Items from a dataset:
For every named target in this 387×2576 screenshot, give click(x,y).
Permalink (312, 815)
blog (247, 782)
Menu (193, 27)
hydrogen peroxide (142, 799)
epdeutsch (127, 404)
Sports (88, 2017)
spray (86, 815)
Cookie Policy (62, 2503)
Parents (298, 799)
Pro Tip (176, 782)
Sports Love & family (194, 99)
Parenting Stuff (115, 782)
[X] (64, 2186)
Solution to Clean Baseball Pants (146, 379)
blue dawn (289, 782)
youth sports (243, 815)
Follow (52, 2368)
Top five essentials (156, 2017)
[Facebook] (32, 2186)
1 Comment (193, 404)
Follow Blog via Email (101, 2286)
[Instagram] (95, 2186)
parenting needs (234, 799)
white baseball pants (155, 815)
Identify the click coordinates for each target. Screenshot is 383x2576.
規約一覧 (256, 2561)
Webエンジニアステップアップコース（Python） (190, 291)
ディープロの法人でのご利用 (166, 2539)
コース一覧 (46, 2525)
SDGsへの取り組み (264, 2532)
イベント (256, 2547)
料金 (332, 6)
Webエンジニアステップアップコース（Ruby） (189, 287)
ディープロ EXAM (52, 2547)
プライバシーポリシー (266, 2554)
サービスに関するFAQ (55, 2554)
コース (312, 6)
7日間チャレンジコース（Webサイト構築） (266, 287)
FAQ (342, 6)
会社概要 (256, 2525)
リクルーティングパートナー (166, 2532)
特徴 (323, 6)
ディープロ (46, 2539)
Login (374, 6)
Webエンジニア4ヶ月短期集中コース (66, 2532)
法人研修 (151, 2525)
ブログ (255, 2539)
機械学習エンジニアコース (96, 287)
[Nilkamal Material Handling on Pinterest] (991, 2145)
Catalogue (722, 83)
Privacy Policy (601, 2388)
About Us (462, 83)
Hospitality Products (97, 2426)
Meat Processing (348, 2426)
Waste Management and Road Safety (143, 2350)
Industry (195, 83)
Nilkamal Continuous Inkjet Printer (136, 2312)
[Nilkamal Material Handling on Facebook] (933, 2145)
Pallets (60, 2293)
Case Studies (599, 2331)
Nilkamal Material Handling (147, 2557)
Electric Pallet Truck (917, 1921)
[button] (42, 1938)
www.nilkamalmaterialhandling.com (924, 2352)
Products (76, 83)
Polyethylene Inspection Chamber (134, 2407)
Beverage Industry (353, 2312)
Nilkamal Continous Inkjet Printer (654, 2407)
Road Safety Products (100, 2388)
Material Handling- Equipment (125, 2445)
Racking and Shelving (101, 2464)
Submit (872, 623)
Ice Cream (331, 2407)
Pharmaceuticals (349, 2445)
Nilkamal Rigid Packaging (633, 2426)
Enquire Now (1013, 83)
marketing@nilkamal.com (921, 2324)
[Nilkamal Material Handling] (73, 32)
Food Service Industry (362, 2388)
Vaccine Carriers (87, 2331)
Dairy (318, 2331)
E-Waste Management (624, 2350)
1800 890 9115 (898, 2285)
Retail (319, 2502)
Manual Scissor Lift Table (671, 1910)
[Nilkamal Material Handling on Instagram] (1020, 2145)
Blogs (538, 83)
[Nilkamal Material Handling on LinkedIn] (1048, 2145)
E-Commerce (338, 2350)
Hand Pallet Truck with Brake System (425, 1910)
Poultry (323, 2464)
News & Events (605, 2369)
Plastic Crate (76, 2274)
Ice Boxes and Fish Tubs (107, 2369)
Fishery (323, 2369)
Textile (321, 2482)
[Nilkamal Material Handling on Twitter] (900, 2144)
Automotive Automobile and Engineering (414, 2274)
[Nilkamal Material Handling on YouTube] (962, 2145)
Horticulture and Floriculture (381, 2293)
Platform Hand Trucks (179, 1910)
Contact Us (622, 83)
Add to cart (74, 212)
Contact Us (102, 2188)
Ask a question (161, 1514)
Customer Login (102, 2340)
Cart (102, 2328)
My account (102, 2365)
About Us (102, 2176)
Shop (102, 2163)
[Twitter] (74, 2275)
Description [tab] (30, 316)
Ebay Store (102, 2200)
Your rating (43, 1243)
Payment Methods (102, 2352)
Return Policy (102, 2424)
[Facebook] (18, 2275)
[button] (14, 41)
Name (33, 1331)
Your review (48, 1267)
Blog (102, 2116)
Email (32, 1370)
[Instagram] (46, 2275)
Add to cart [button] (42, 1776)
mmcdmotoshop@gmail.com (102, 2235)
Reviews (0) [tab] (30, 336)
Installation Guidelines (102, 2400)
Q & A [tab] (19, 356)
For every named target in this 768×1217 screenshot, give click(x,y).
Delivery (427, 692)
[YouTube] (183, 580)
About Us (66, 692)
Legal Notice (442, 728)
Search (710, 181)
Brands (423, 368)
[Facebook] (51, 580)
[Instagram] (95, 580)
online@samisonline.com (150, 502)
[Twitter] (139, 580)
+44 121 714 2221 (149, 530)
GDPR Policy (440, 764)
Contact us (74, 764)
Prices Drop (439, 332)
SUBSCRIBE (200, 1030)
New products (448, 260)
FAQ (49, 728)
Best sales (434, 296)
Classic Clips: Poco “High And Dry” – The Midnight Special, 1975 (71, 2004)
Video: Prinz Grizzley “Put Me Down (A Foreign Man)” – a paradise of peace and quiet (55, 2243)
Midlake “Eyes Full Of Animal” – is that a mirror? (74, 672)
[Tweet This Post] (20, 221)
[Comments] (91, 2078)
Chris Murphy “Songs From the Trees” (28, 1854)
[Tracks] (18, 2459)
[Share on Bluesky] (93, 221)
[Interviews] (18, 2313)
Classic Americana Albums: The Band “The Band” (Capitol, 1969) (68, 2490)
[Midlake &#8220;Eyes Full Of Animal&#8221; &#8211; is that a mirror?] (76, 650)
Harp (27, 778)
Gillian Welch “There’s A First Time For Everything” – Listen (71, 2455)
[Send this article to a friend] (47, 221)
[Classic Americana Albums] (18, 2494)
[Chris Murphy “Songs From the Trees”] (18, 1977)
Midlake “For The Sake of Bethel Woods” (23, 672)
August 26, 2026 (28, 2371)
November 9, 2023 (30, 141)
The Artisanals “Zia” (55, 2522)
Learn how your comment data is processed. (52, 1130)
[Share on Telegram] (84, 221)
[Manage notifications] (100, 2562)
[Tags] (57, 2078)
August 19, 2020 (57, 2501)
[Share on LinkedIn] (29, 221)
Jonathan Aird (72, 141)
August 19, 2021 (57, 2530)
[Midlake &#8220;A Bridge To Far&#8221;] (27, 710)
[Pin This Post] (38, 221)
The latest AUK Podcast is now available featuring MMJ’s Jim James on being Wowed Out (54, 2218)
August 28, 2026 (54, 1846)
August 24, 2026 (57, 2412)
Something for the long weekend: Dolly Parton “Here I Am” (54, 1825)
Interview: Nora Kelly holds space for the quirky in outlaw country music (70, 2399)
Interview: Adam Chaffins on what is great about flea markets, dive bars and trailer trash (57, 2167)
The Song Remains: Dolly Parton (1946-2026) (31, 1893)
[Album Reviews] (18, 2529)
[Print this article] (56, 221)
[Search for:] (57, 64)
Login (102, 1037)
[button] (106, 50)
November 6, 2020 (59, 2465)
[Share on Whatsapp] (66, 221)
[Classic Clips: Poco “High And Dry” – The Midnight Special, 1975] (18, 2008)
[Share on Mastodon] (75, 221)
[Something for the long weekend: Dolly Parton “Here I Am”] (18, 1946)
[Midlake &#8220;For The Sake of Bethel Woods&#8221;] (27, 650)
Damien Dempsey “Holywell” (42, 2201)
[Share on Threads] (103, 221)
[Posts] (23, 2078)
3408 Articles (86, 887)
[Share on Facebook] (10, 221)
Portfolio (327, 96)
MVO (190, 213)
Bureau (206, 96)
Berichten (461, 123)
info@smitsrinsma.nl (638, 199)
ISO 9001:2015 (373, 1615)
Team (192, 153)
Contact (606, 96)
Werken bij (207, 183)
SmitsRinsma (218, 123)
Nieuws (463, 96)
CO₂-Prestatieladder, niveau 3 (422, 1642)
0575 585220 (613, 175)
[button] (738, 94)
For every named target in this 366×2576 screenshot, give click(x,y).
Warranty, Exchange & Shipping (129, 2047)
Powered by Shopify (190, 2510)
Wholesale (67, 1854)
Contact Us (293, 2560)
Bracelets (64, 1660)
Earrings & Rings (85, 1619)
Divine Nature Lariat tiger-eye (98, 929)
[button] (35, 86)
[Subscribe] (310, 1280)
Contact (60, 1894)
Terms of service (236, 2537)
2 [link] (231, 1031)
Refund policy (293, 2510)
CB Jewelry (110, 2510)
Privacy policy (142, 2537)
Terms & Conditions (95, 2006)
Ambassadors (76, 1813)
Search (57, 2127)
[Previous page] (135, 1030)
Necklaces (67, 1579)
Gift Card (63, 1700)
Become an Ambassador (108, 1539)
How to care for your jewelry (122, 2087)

§ EXERCISE PROMPT: Every line above from the line with "[Tags] (57, 2078)" to the line with "Divine Nature Lariat tiger-eye (98, 929)", inclusive, must be returned exactly; no other line belongs in the reply.

§ RESPONSE:
[Tags] (57, 2078)
August 19, 2020 (57, 2501)
[Share on LinkedIn] (29, 221)
Jonathan Aird (72, 141)
August 19, 2021 (57, 2530)
[Midlake &#8220;A Bridge To Far&#8221;] (27, 710)
[Pin This Post] (38, 221)
The latest AUK Podcast is now available featuring MMJ’s Jim James on being Wowed Out (54, 2218)
August 28, 2026 (54, 1846)
August 24, 2026 (57, 2412)
Something for the long weekend: Dolly Parton “Here I Am” (54, 1825)
Interview: Nora Kelly holds space for the quirky in outlaw country music (70, 2399)
Interview: Adam Chaffins on what is great about flea markets, dive bars and trailer trash (57, 2167)
The Song Remains: Dolly Parton (1946-2026) (31, 1893)
[Album Reviews] (18, 2529)
[Print this article] (56, 221)
[Search for:] (57, 64)
Login (102, 1037)
[button] (106, 50)
November 6, 2020 (59, 2465)
[Share on Whatsapp] (66, 221)
[Classic Clips: Poco “High And Dry” – The Midnight Special, 1975] (18, 2008)
[Share on Mastodon] (75, 221)
[Something for the long weekend: Dolly Parton “Here I Am”] (18, 1946)
[Midlake &#8220;For The Sake of Bethel Woods&#8221;] (27, 650)
Damien Dempsey “Holywell” (42, 2201)
[Share on Threads] (103, 221)
[Posts] (23, 2078)
3408 Articles (86, 887)
[Share on Facebook] (10, 221)
Portfolio (327, 96)
MVO (190, 213)
Bureau (206, 96)
Berichten (461, 123)
info@smitsrinsma.nl (638, 199)
ISO 9001:2015 (373, 1615)
Team (192, 153)
Contact (606, 96)
Werken bij (207, 183)
SmitsRinsma (218, 123)
Nieuws (463, 96)
CO₂-Prestatieladder, niveau 3 (422, 1642)
0575 585220 (613, 175)
[button] (738, 94)
For every named target in this 366×2576 screenshot, give click(x,y).
Warranty, Exchange & Shipping (129, 2047)
Powered by Shopify (190, 2510)
Wholesale (67, 1854)
Contact Us (293, 2560)
Bracelets (64, 1660)
Earrings & Rings (85, 1619)
Divine Nature Lariat tiger-eye (98, 929)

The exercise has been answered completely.